-- START Data --

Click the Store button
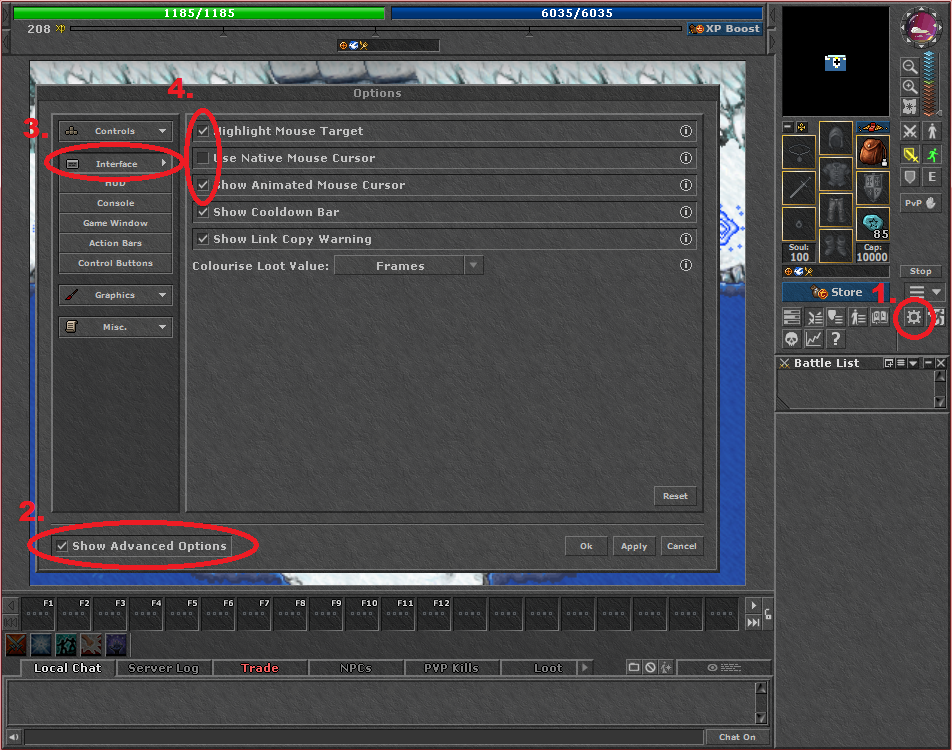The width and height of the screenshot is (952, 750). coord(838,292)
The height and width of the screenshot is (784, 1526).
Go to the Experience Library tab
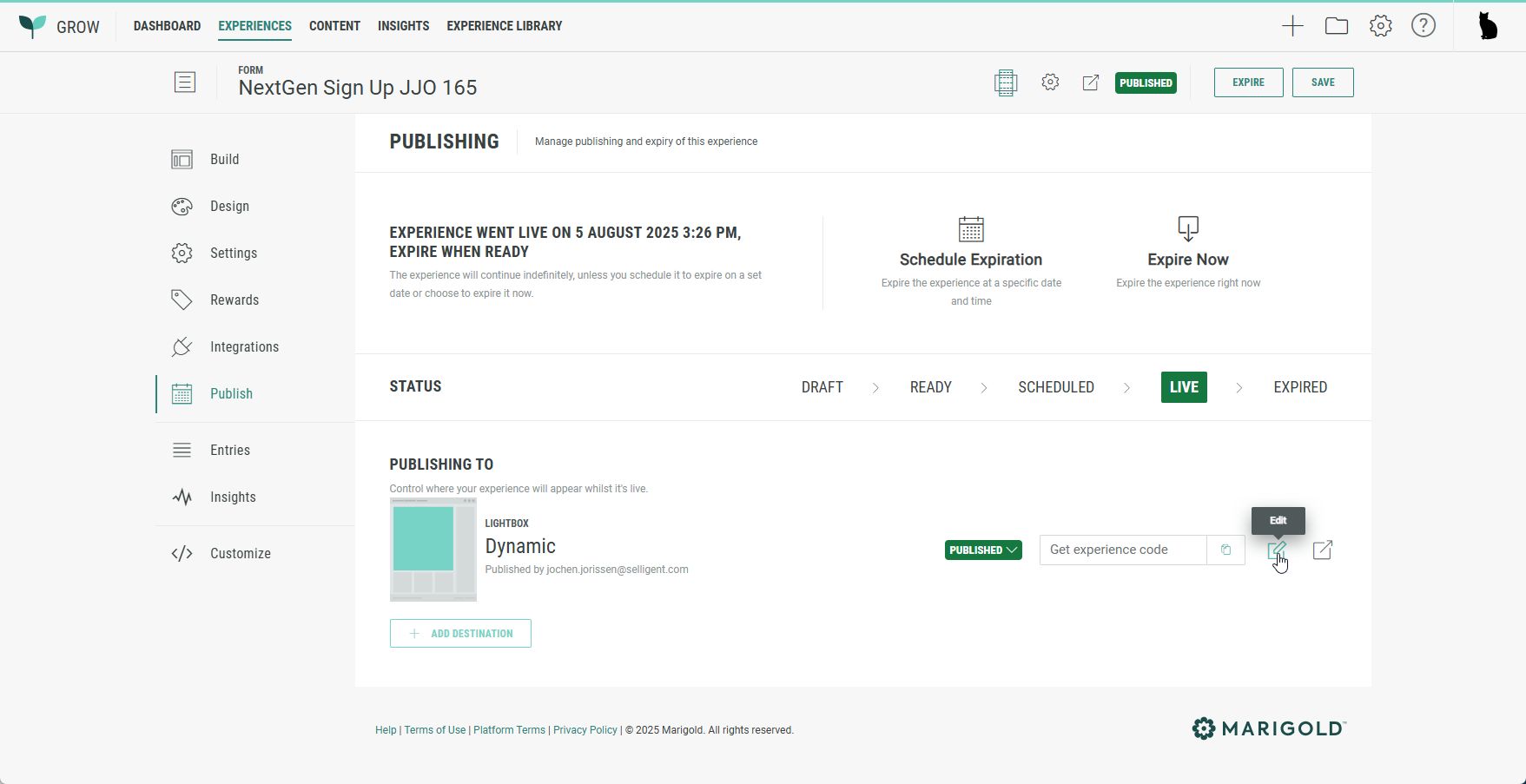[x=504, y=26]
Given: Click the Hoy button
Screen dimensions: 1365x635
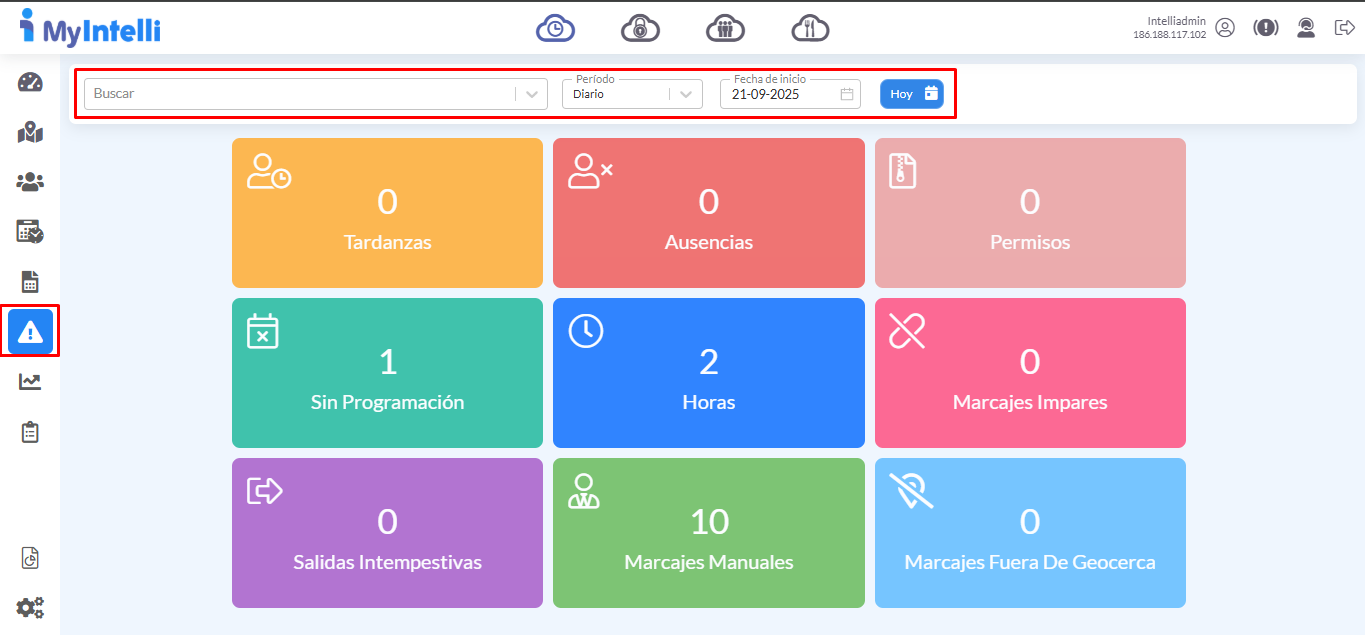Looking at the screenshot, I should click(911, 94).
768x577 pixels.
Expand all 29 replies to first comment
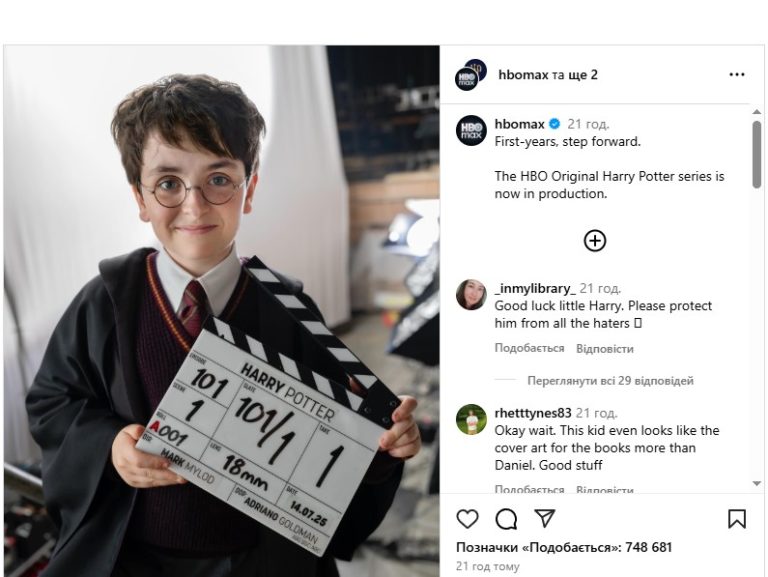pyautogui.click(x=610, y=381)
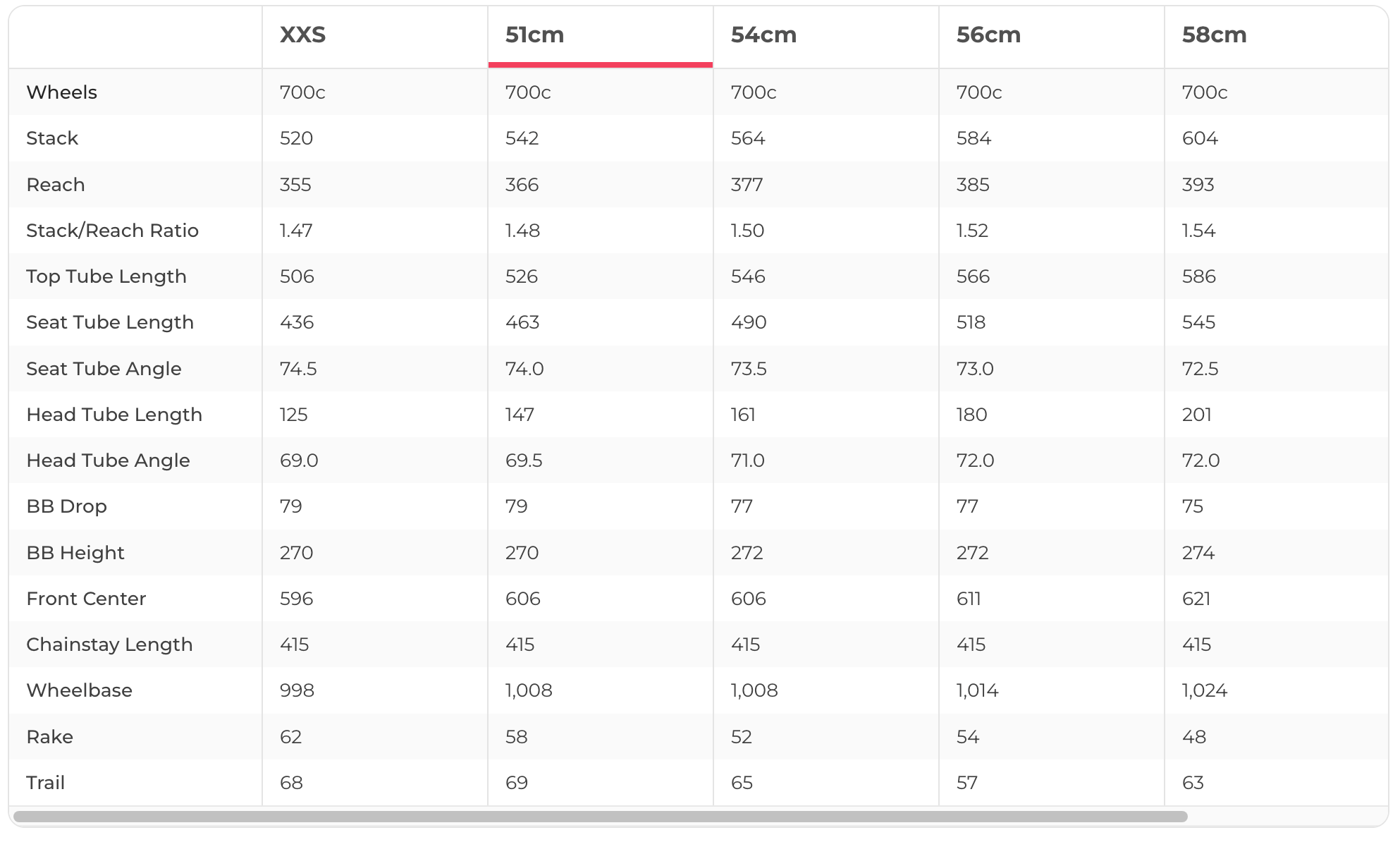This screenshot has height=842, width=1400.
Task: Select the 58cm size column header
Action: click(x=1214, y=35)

-- END Data --

The problem
Render the lines above as a numbered list. Omit blank lines and exclude the pictures.

Solution to this task
1. Click the Store button
2. The width and height of the screenshot is (952, 750). coord(838,292)
3. The height and width of the screenshot is (784, 1526).
4. Go to the Experience Library tab
5. [x=504, y=26]
6. Given: Click the Hoy button
7. Screen dimensions: 1365x635
8. Looking at the screenshot, I should click(911, 94).
9. 768x577 pixels.
10. Expand all 29 replies to first comment
11. pyautogui.click(x=610, y=381)
12. This screenshot has height=842, width=1400.
13. Task: Select the 58cm size column header
14. Action: click(x=1214, y=35)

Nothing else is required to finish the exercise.